WHAT YOU SHOULD DO. Nothing more is wanted than an exact repeat of the data below.

(Stored data)
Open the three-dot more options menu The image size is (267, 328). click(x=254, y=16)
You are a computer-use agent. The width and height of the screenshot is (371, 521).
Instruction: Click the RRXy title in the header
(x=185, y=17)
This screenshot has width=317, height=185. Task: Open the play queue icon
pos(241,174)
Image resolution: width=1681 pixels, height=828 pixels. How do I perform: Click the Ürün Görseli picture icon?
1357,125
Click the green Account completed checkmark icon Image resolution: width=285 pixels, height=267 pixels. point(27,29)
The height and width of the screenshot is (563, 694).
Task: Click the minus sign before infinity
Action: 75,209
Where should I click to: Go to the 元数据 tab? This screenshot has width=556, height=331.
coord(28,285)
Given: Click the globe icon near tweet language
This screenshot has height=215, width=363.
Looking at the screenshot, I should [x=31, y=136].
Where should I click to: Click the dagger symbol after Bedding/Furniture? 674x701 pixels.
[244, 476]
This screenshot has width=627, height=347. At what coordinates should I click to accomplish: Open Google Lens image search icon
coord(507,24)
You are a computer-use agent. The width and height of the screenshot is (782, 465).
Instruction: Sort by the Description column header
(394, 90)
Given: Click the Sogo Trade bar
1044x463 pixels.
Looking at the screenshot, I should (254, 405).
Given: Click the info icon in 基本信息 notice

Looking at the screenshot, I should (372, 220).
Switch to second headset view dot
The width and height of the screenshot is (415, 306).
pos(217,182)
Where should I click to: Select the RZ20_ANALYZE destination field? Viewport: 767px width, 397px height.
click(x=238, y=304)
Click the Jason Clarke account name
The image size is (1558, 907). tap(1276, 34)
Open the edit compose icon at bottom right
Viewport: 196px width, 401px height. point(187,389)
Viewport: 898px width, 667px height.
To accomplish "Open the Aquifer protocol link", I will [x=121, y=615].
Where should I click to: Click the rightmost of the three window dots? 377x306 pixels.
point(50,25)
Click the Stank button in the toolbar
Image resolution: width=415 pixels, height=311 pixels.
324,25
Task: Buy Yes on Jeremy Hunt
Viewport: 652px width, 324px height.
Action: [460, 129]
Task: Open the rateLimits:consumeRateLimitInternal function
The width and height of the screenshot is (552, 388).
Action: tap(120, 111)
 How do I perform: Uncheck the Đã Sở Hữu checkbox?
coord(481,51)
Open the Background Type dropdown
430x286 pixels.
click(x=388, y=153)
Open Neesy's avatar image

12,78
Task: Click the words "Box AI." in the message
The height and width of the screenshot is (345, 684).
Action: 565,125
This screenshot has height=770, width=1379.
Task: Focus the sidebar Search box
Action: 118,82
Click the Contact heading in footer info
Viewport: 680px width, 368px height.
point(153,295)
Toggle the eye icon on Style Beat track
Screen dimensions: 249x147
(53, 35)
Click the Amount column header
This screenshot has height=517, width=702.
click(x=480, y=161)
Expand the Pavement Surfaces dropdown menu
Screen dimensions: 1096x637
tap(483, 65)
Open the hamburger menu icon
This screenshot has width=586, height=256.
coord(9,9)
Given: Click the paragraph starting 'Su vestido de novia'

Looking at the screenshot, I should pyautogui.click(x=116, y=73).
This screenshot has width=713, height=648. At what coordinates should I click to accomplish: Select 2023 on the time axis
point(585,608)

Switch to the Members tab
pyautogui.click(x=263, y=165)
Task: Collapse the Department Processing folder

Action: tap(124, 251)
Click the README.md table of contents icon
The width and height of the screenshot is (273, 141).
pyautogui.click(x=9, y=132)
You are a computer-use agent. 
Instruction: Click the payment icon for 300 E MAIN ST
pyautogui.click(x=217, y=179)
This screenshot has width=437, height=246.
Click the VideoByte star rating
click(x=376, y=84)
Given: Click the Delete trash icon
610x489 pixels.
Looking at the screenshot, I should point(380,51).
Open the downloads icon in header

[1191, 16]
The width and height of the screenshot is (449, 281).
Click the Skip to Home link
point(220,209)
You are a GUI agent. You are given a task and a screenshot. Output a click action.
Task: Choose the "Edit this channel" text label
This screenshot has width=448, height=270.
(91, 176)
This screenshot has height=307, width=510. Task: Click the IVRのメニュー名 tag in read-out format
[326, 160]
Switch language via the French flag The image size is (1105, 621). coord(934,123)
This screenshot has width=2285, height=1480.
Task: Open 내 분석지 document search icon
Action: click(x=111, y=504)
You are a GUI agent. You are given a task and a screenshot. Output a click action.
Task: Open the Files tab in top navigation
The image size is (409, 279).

SOLUTION TO THIS EXERCISE.
Open the three-dot more options menu The image size is (267, 328). click(x=254, y=16)
You are a computer-use agent. The width and height of the screenshot is (371, 521).
Instruction: Click the RRXy title in the header
(x=185, y=17)
This screenshot has width=317, height=185. Task: Open the play queue icon
pos(241,174)
Image resolution: width=1681 pixels, height=828 pixels. How do I perform: Click the Ürün Görseli picture icon?
1357,125
Click the green Account completed checkmark icon Image resolution: width=285 pixels, height=267 pixels. point(27,29)
The height and width of the screenshot is (563, 694).
Task: Click the minus sign before infinity
Action: 75,209
Where should I click to: Go to the 元数据 tab? This screenshot has width=556, height=331.
coord(28,285)
Given: Click the globe icon near tweet language
This screenshot has height=215, width=363.
Looking at the screenshot, I should [x=31, y=136].
Where should I click to: Click the dagger symbol after Bedding/Furniture? 674x701 pixels.
[244, 476]
This screenshot has width=627, height=347. At what coordinates should I click to accomplish: Open Google Lens image search icon
coord(507,24)
You are a computer-use agent. The width and height of the screenshot is (782, 465).
Instruction: Sort by the Description column header
(394, 90)
Given: Click the Sogo Trade bar
1044x463 pixels.
Looking at the screenshot, I should (254, 405).
Given: Click the info icon in 基本信息 notice

Looking at the screenshot, I should (372, 220).
Switch to second headset view dot
The width and height of the screenshot is (415, 306).
pos(217,182)
Where should I click to: Select the RZ20_ANALYZE destination field? Viewport: 767px width, 397px height.
click(x=238, y=304)
Click the Jason Clarke account name
The image size is (1558, 907). tap(1276, 34)
Open the edit compose icon at bottom right
Viewport: 196px width, 401px height. point(187,389)
Viewport: 898px width, 667px height.
To accomplish "Open the Aquifer protocol link", I will [x=121, y=615].
Where should I click to: Click the rightmost of the three window dots? 377x306 pixels.
point(50,25)
Click the Stank button in the toolbar
Image resolution: width=415 pixels, height=311 pixels.
324,25
Task: Buy Yes on Jeremy Hunt
Viewport: 652px width, 324px height.
Action: [460, 129]
Task: Open the rateLimits:consumeRateLimitInternal function
The width and height of the screenshot is (552, 388).
Action: tap(120, 111)
 How do I perform: Uncheck the Đã Sở Hữu checkbox?
coord(481,51)
Open the Background Type dropdown
430x286 pixels.
click(x=388, y=153)
Open Neesy's avatar image

12,78
Task: Click the words "Box AI." in the message
The height and width of the screenshot is (345, 684).
Action: 565,125
This screenshot has height=770, width=1379.
Task: Focus the sidebar Search box
Action: 118,82
Click the Contact heading in footer info
Viewport: 680px width, 368px height.
point(153,295)
Toggle the eye icon on Style Beat track
Screen dimensions: 249x147
(53, 35)
Click the Amount column header
This screenshot has height=517, width=702.
click(x=480, y=161)
Expand the Pavement Surfaces dropdown menu
Screen dimensions: 1096x637
tap(483, 65)
Open the hamburger menu icon
This screenshot has width=586, height=256.
coord(9,9)
Given: Click the paragraph starting 'Su vestido de novia'

Looking at the screenshot, I should pyautogui.click(x=116, y=73).
This screenshot has width=713, height=648. At what coordinates should I click to accomplish: Select 2023 on the time axis
point(585,608)

Switch to the Members tab
pyautogui.click(x=263, y=165)
Task: Collapse the Department Processing folder

Action: tap(124, 251)
Click the README.md table of contents icon
The width and height of the screenshot is (273, 141).
pyautogui.click(x=9, y=132)
You are a computer-use agent. 
Instruction: Click the payment icon for 300 E MAIN ST
pyautogui.click(x=217, y=179)
This screenshot has width=437, height=246.
Click the VideoByte star rating
click(x=376, y=84)
Given: Click the Delete trash icon
610x489 pixels.
Looking at the screenshot, I should point(380,51).
Open the downloads icon in header

[1191, 16]
The width and height of the screenshot is (449, 281).
Click the Skip to Home link
point(220,209)
You are a GUI agent. You are given a task and a screenshot. Output a click action.
Task: Choose the "Edit this channel" text label
This screenshot has width=448, height=270.
(91, 176)
This screenshot has height=307, width=510. Task: Click the IVRのメニュー名 tag in read-out format
[326, 160]
Switch language via the French flag The image size is (1105, 621). coord(934,123)
This screenshot has width=2285, height=1480.
Task: Open 내 분석지 document search icon
Action: click(x=111, y=504)
You are a GUI agent. You are given a task and a screenshot. Output a click action.
Task: Open the Files tab in top navigation
The image size is (409, 279).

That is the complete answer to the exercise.